International rating agency Moody’s Investors Service said Tuesday that the policies of the Sri Lankan government have stabilized, although benefits from the post-civil war peace dividend have waned.
Moody’s assessment was contained in its annual “Credit Analysis Sri Lanka” which assesses economic strength as low, institutional strength as moderate, government financial strength as low and susceptibility to event risk as moderate, reported Xinhua.
Sri Lanka’s B1 sovereign bond rating reflects Moody’s methodological assessment of these factors.
In July, Moody’s revised the outlook on the sovereign rating to stable, from positive.
“The latest report is an update and does not constitute a rating action,” Moody’s said.

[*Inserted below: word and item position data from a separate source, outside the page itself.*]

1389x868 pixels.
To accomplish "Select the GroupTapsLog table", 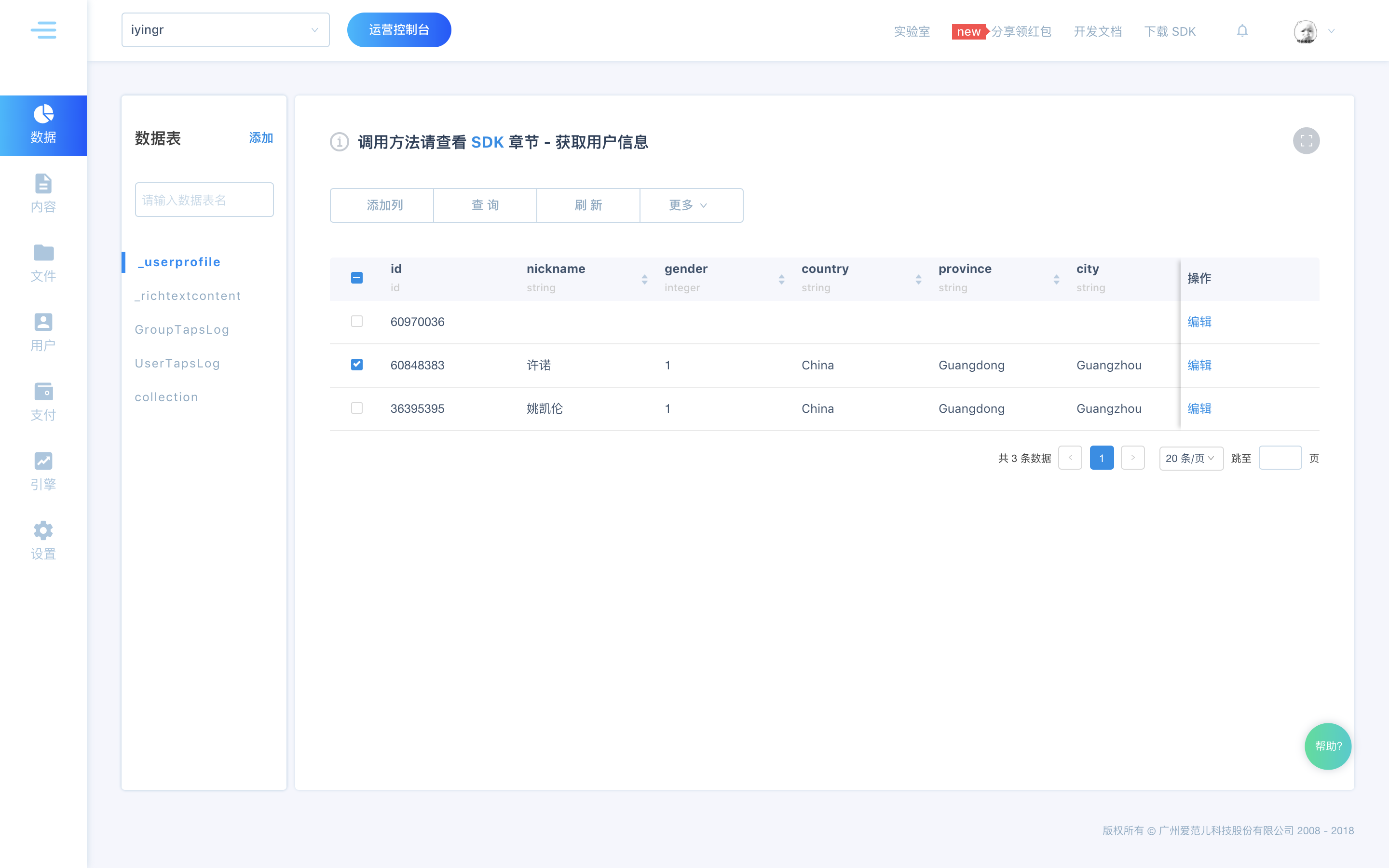I will (x=182, y=329).
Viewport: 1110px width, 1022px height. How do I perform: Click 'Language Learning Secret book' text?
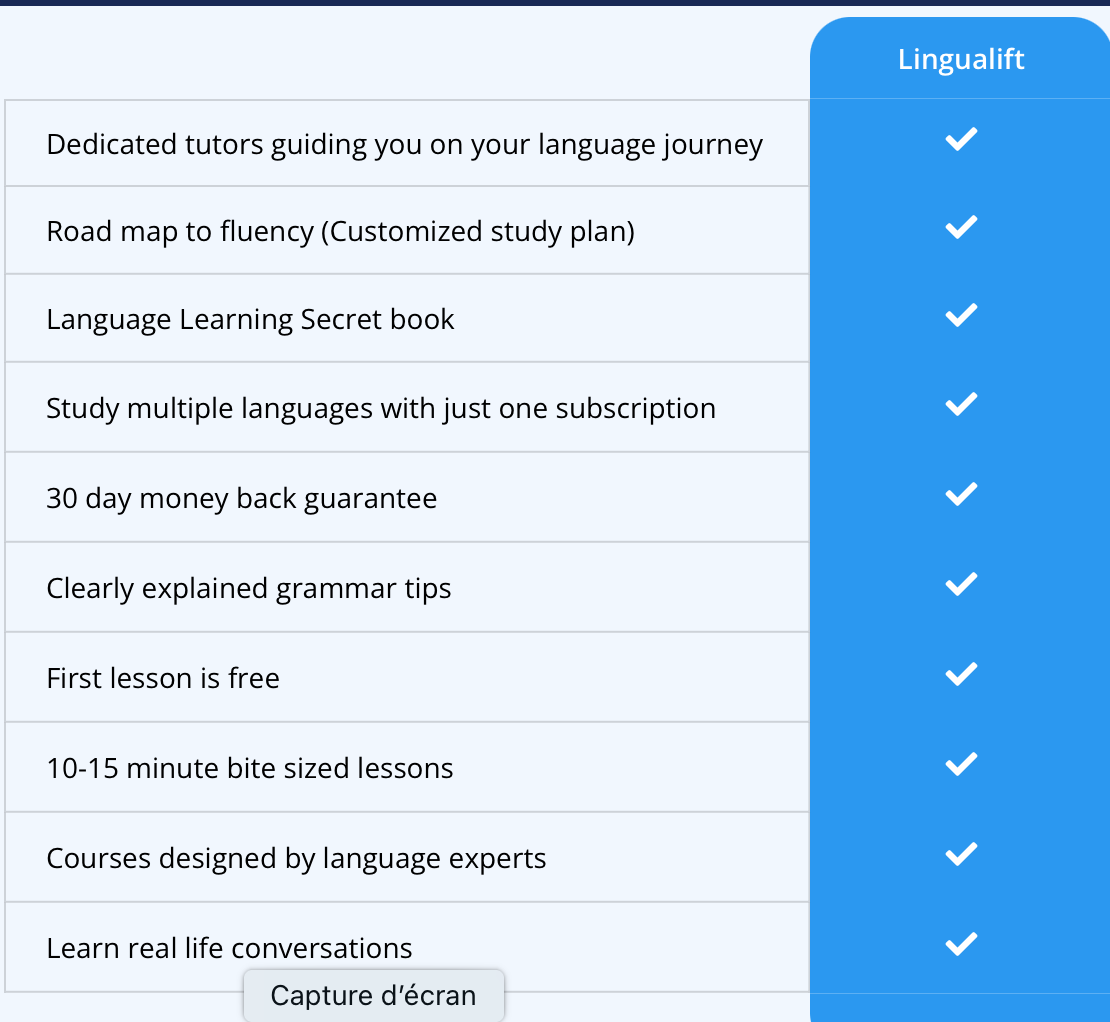click(250, 320)
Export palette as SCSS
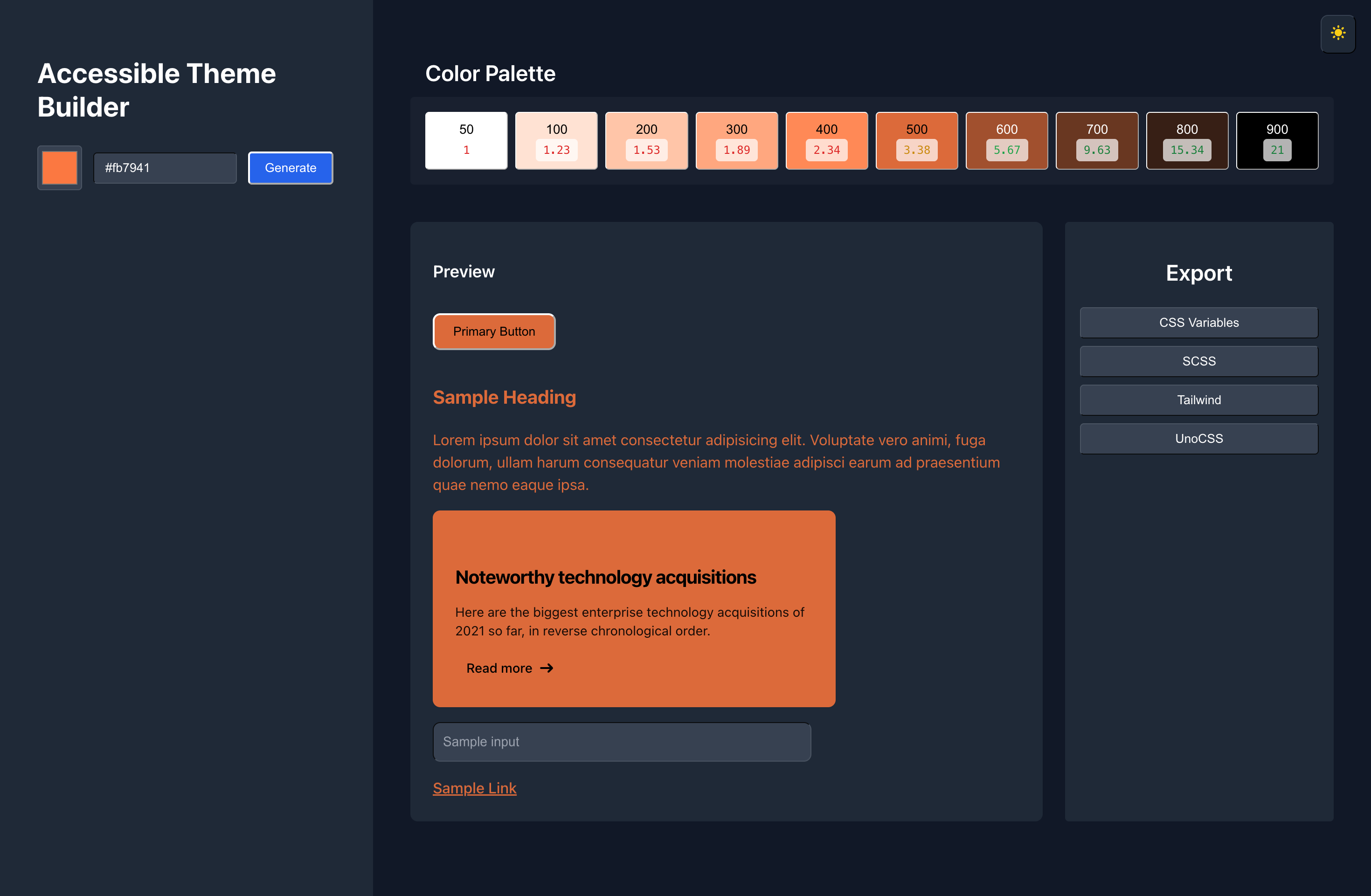This screenshot has height=896, width=1371. pyautogui.click(x=1198, y=361)
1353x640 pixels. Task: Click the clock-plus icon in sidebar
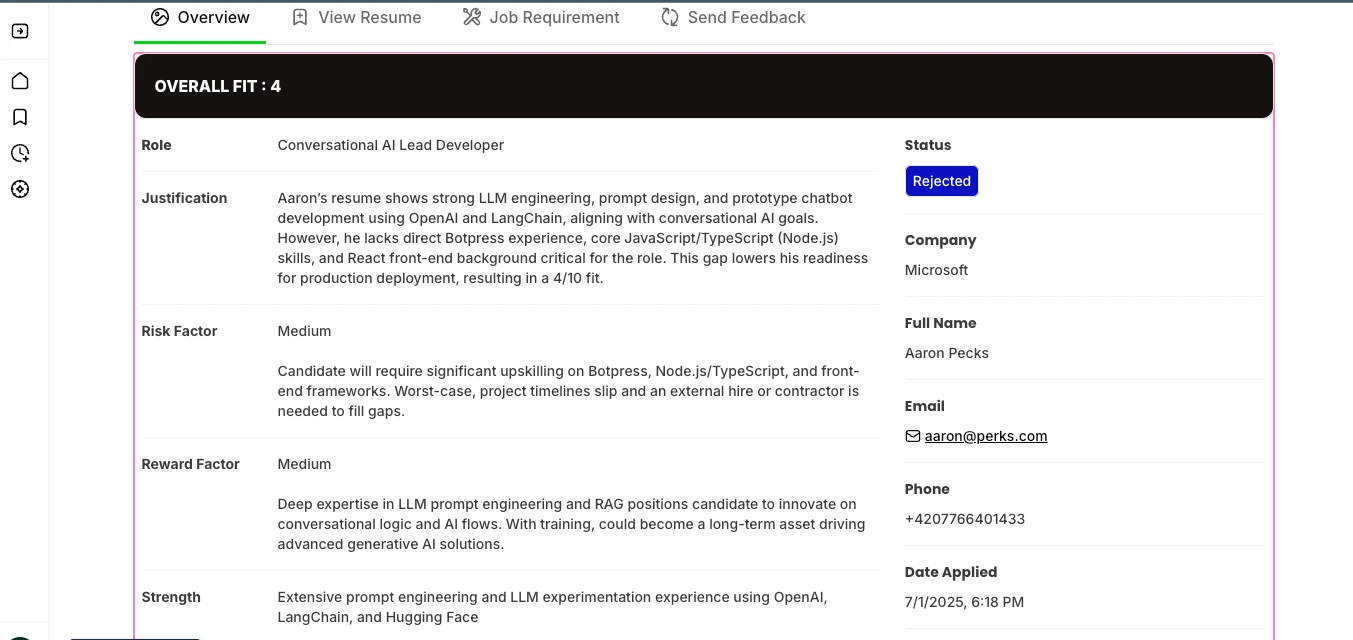click(x=20, y=153)
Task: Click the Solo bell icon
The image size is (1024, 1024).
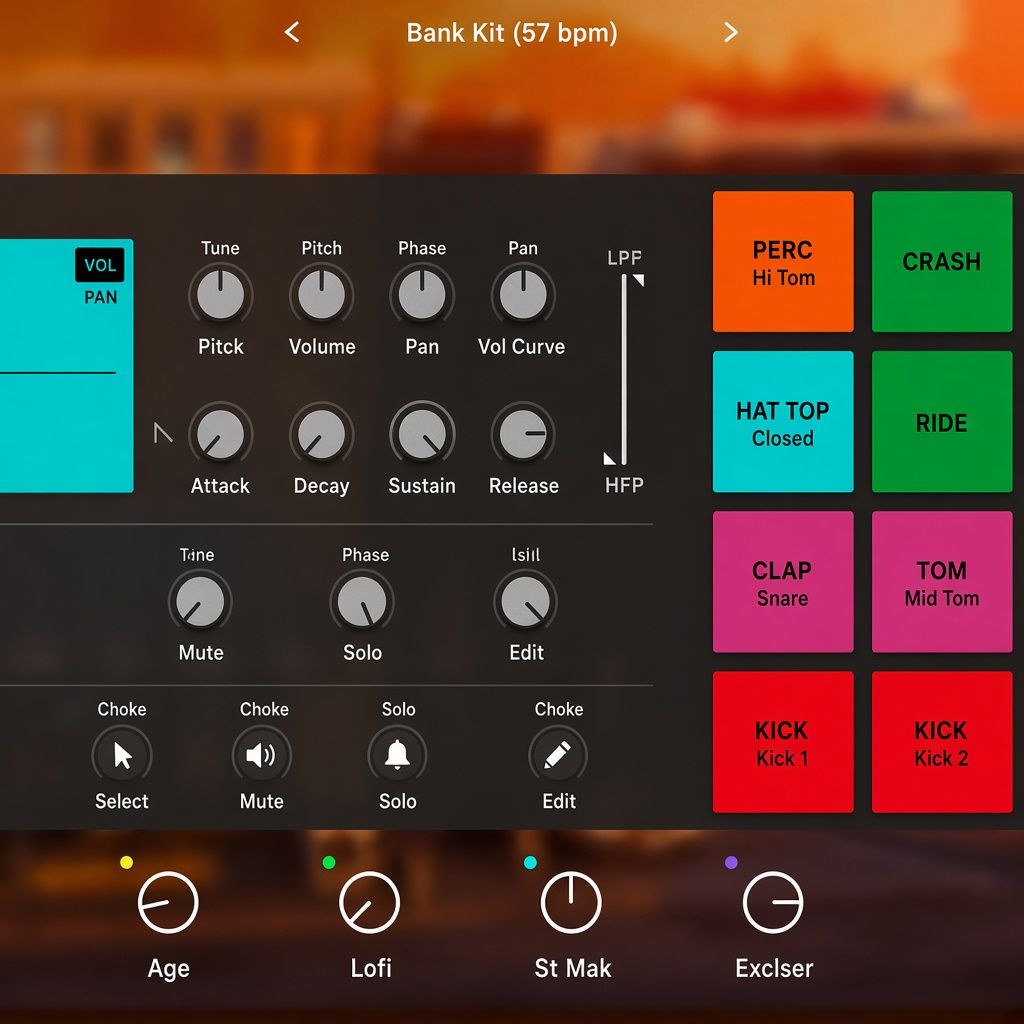Action: [x=397, y=756]
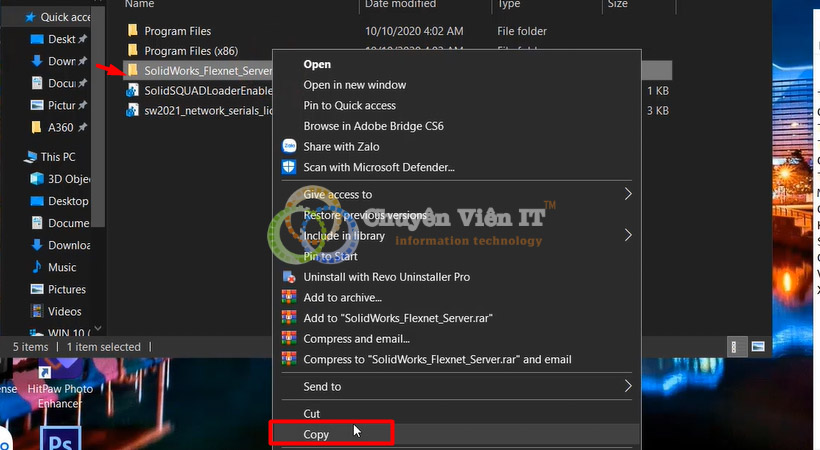Choose Cut from the context menu

click(312, 413)
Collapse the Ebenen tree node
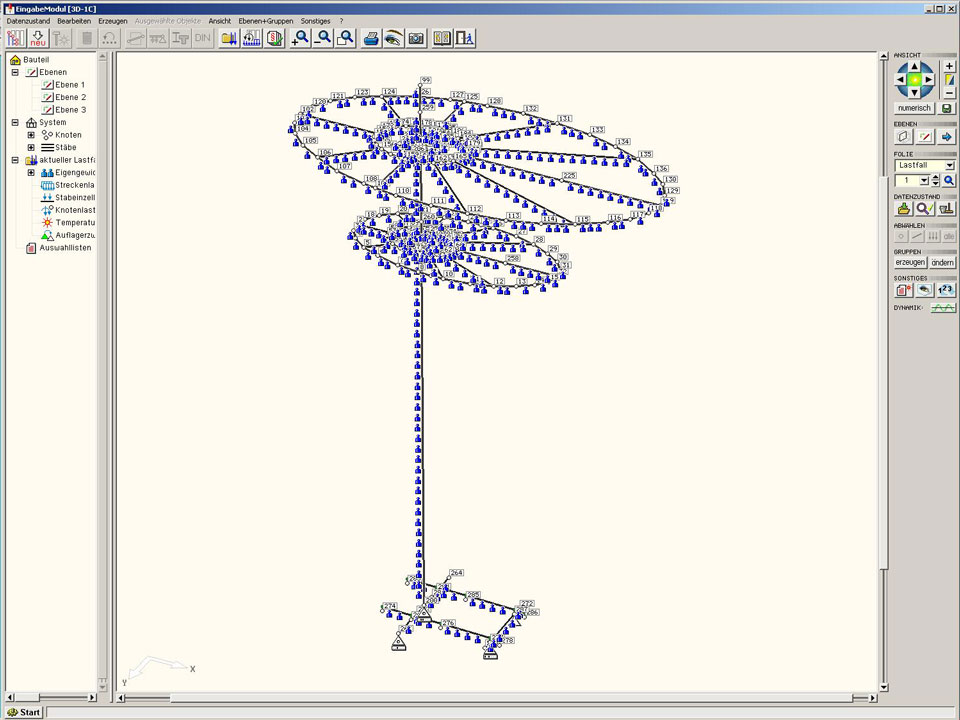This screenshot has width=960, height=720. [15, 73]
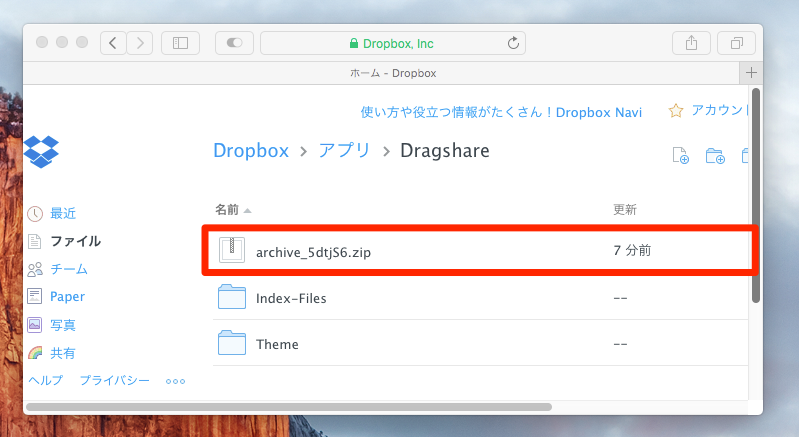
Task: Open the more options ellipsis in the sidebar footer
Action: tap(176, 381)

The report notes that while economic growth has slowed, to 6.4 percent in 2012 from an average of 8.1 percent in 2010 and 2011, the previous faster pace of growth was accompanied by an overheating of the economy.
The slowdown is primarily a result of the implementation of adjustment reforms in early 2012.
“Looking ahead, Moody’s projects that growth will be 6 percent to 7 percent in 2013 and 2014. At this pace, inflation should remain in the single digit range, although the policies of the government will likely continue to have a growth bias,” the report added.
Furthermore, although government debt has declined after the end of the nearly three-decade long civil war in 2009, debt reduction has stalled in the past two years and government bond yields widened in both nominal and real terms, as the fiscal payoffs from the peace dividend have dissipated.
Moody’s expects the government debt to Gross Domestic Production (GDP) ratio to touch 80 percent in 2013 and 78 percent in 2014, broadly unchanged since 2011 and compared with 86 percent in 2009.